Según Cointelegraph, la fiscalía estadounidense ha imputado a cinco personas por participar en un plan que presuntamente hackeó a numerosas empresas y particulares, lo que resultó en el robo de 11 millones de dólares en criptomonedas e información confidencial. La Fiscalía de California anunció el 20 de noviembre que los acusados emplearon enlaces de phishing por SMS y técnicas de intercambio de tarjetas SIM para acceder a las credenciales de inicio de sesión de particulares y empleados de ciertas empresas, atacando sus cuentas laborales o de intercambio de criptomonedas.
Documentos judiciales revisados por Cointelegraph revelaron al menos 29 presuntas víctimas de robos individuales de criptomonedas. La fiscalía destacó un caso en el que una víctima perdió más de 6,3 millones de dólares en criptomonedas tras verse comprometidos su correo electrónico y su billetera. Los investigadores informaron que el grupo tenía como objetivo a 45 empresas en Estados Unidos, Canadá, India y el Reino Unido.
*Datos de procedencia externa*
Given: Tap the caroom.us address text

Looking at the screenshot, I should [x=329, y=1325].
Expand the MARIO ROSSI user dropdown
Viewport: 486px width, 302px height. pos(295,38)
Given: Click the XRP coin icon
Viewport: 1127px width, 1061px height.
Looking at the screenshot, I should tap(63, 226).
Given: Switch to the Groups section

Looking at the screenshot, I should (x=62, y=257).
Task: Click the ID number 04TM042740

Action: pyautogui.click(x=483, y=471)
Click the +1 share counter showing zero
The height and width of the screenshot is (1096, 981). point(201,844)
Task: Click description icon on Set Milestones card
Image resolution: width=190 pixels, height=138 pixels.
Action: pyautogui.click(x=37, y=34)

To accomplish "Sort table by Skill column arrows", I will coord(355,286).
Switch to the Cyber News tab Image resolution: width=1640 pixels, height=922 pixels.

Entre ellas se encontraba una plataforma de intercambio de criptomonedas estadounidense anónima, cuyos empleados recibieron mensajes de texto fraudulentos que les anunciaban la desactivación de sus cuentas, lo que les condujo a enlaces de phishing diseñados para extraer credenciales confidenciales.
Martin Estrada, fiscal federal en Los Ángeles, declaró: «Alegamos que este grupo de ciberdelincuentes perpetró un sofisticado plan para robar propiedad intelectual e información confidencial valorada en decenas de millones de dólares, así como información personal de cientos de miles de personas». Según informes, los acusados son miembros del grupo de hackers Scattered Spider, que, según la fiscalía, operó desde aproximadamente septiembre de 2021 hasta abril de 2023. Entre los acusados se encuentran Ahmed Elbadawy, de 23 años, de Texas; Noah Urban, de 20 años, de Florida; Evans Osiebo, de 20 años, de Dallas; Joel Evans, de 25 años, de Carolina del Norte; y Tyler Buchanan, de 22 años, de Escocia.
Cada acusado enfrenta cargos de conspiración, conspiración para cometer fraude electrónico y robo de identidad agravado, y Buchanan enfrenta un cargo adicional de fraude electrónico. Los cargos relacionados con el fraude por sí solos conllevan una posible pena máxima de 20 años de prisión. En noviembre pasado, Reuters informó que el FBI tuvo dificultades para detener a Scattered Spider, vinculado a los ataques informáticos de septiembre de 2023 a los casinos Caesars Entertainment y MGM, a pesar de conocer la identidad y ubicación de los miembros del grupo en Estados Unidos. Aún no está claro si los cinco acusados participaron en los ataques informáticos a los casinos, pero los documentos judiciales hacen referencia a "otros cómplices" y a un "cómplice no acusado", lo que sugiere que otros podrían estar implicados en delitos aún no revelados públicamente.
Investigadores, incluyendo al FBI y la Policía de Escocia, rastrearon a Buchanan a través de la información que proporcionó para registrar los sitios de phishing utilizados en las presuntas estafas. Una búsqueda en los dispositivos de Buchanan reveló datos de una plataforma de intercambio de criptomonedas y una compañía de telecomunicaciones estadounidense. La información sobre la representación legal de cada acusado no estuvo disponible de inmediato.